How Climate Change Fuels Wildfires in California

As dry conditions become the new normal, California could become a perpetual tinderbox.
A man prepares to evacuate his home as a wildfire burns along a hillside near homes in Santa Paula, California.

Just two months after a 14-blaze firestorm ravaged Northern California, at least five fires are burning across more than 83,000 acres in Southern California, destroying dozens of structures and forcing tens of thousands of residents to flee their homes.

Near hurricane-force Santa Ana winds in some areas overwhelmed the efforts of hundreds of firefighters; as of Wednesday morning, the two biggest fires—Ventura’s Thomas Fire, which has consumed 65,000 acres, and the Creek Fire, which burned 11,000 acres—were still 0 percent contained. Strong winds, with gusts up to 80 mph, are expected to last throughout the week. “There will be no ability to fight fires in these kinds of winds,” Cal Fire said of the coming forecast. The National Weather Service is warning of “extreme fire danger” through Friday.

The state’s worst fire season on record is only getting worse.

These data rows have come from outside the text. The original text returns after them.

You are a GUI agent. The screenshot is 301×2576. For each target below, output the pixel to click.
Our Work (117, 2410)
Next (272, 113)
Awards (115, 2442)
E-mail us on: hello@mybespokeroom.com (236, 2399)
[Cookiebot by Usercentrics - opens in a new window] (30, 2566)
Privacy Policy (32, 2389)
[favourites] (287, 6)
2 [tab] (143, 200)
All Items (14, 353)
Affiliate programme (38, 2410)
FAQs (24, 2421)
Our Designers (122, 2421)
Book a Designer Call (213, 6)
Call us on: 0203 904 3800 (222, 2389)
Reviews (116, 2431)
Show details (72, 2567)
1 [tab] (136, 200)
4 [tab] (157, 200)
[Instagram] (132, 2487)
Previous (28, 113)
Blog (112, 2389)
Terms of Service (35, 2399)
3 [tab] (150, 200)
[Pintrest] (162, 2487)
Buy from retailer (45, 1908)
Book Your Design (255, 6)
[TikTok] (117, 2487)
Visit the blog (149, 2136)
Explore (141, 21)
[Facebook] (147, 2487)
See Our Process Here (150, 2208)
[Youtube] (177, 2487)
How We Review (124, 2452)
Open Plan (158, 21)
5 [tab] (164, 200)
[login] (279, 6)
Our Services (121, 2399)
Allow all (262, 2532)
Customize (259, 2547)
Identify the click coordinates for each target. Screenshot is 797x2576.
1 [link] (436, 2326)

A perfect storm of current conditions led to the most recent firestorm. The end of the summer was marked by record-setting heat waves, and the start of the wet season in California has been usually dry. “Since October 1st, Los Angeles has received just 0.11 inches of rain, more than 90 percent below normal,” Eric Holthaus wrote in Pacific Standard. But climate scientists have been sounding the alarm for some time that global warming would add fuel to Western wildfires.

California has two distinct fire seasons: the summer season, when hot temperatures dry out vegetation providing fuel for wildfires; and the fall fire season, when hot, dry Santa Ana winds blow in over the mountains from the desert. Research shows that global warming is making both of them worse.

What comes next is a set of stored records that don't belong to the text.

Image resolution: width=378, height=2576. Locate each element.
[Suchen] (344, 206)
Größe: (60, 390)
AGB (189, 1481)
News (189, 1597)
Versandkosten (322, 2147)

A 2015 study found that, over a 50-year period, fires in both seasons have become more frequent and more severe—though Santa Ana-fueled fires, which burn along the state’s coast, tend to be more economically destructive. A 2014 study found that, between 1984 and 2011, the area burned by large fires increased by roughly 90,000 acres a year. While both studies looked at the effects of large-scale changes in climate on wildfires, neither directly implicated human-caused climate change. However, a 2016 study found that anthropogenic warming doubled the amount of area burned by forest fires between 1984 and 2015.

On top of the recent heat waves, the Western United States has been gradually getting warmer for some time. Average temperatures in California have risen roughly 1.5 degrees Celsius since 1895. And every degree counts: “For more than three decades, wildfire researchers have known that fire and aridity, which is controlled by heat, exist in an exponential relationship,” Robinson Meyer explained in The Atlantic. “Every degree of warming does more to promote fire than the previous degree of warming, [Park Williams, co-author of the 2016 study] said.”

And California is only expected to get hotter and drier. New research shows that, as Arctic sea ice dwindles, precipitation in California could drop by as much as 15 percent over the coming decades. As such conditions become the new normal, California could become a perpetual tinderbox.